- Awards: Award for Outstanding Contributions to the Science of Trauma Psychology, 2012

Academic work
- Institutions: Georgetown University Medical School

= Bonnie L. Green =

American academic

Bonnie L. Green is a psychiatrist known for her research of trauma-related mental health needs of female primary care patients from lower-income households. She served as editor-in-chief of the Journal of Traumatic Stress from 1993 until 1997. She was president of the International Society for Traumatic Stress Studies from 2000 to 2001.

Green received the 2012 Award for Outstanding Contributions to the Science of Trauma Psychology from the American Psychological Association, Division 56 (Trauma Psychology).

== Biography ==
From 1970 to 1990, Green taught at the University of Cincinnati Medical Center as a professor of Psychiatry. Following that, from 1987 to 2006, she was a professor at the University of Cincinnati. Until 2015, Green was a professor and vice chair for research in the Department of Psychiatry and founding associate dean for Faculty Development for Georgetown University Medical School.

Following that, she was the director of the Georgetown Center for Trauma and the Community; within her time in this position, she aided in the development of intervention methods of trauma related needs within lower-income communities.

She holds the position of Professor Emeritus at Georgetown University Medical School.

== Research ==
Green's research has addressed trauma-related issues in multiple situations. In the years following the Buffalo Creek flood, Green examined the mental health of people in the twenty years following the flood. Following the Oklahoma City bombing, Green talked about the impact of the event on the mental health of survivors. She also provided training for medical professionals to enable them to work successfully with trauma patients. Green is also known for her work identifying symptoms of psychiatric issues within people with early-stage breast cancer, and for her work examining the effectiveness of intervention for low-income and minority women with depression. The results of the study note that medication and psychotherapy interventions caused a reduction in symptoms of depression.

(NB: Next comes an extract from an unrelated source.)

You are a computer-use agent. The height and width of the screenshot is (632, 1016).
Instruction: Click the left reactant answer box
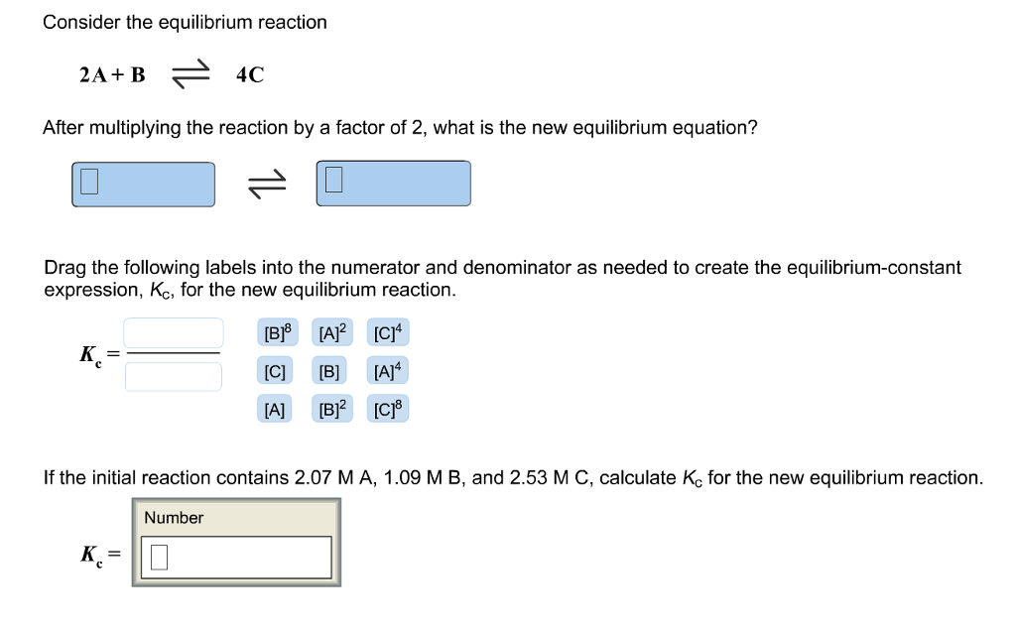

== Selected publications ==
- Green, B. L., Goodman, L. A., Krupnick, J. L., Corcoran, C. B., Petty, R. M., Stockton, P., & Stern, N. M. (2000). Outcomes of single versus multiple trauma exposure in a screening sample. Journal of Traumatic Stress, 13, 271-286.
- Green, B. L., Grace, M. C., Vary, M. G., Kramer, T. L., Gleser, G. C., & Leonard, A. C. (1994). Children of disaster in the second decade: A 17-year follow-up of Buffalo Creek survivors. Journal of the American Academy of Child & Adolescent Psychiatry, 33(1), 71-79.
- Green, B. L., Korol, M., Grace, M. C., Vary, M. G., Leonard, A. C., Gleser, G. C., & Smitson-Cohen, S. (1991). Children and disaster: Age, gender, and parental effects on PTSD symptoms. Journal of the American Academy of Child & Adolescent Psychiatry, 30(6), 945-951.
- Green, B. L., Lindy, J. D., Grace, M. C., & Leonard, A. C. (1992). Chronic posttraumatic stress disorder and diagnostic comorbidity in a disaster sample. The Journal of Nervous and Mental Disease, 180(12), 760-766.
- Green, B. L., Rowland, J. H., Krupnick, J. L., Epstein, S. A., Stockton, P., Stern, N. M., ... & Steakley, C. (1998). Prevalence of posttraumatic stress disorder in women with breast cancer. Psychosomatics, 39(2), 102-111.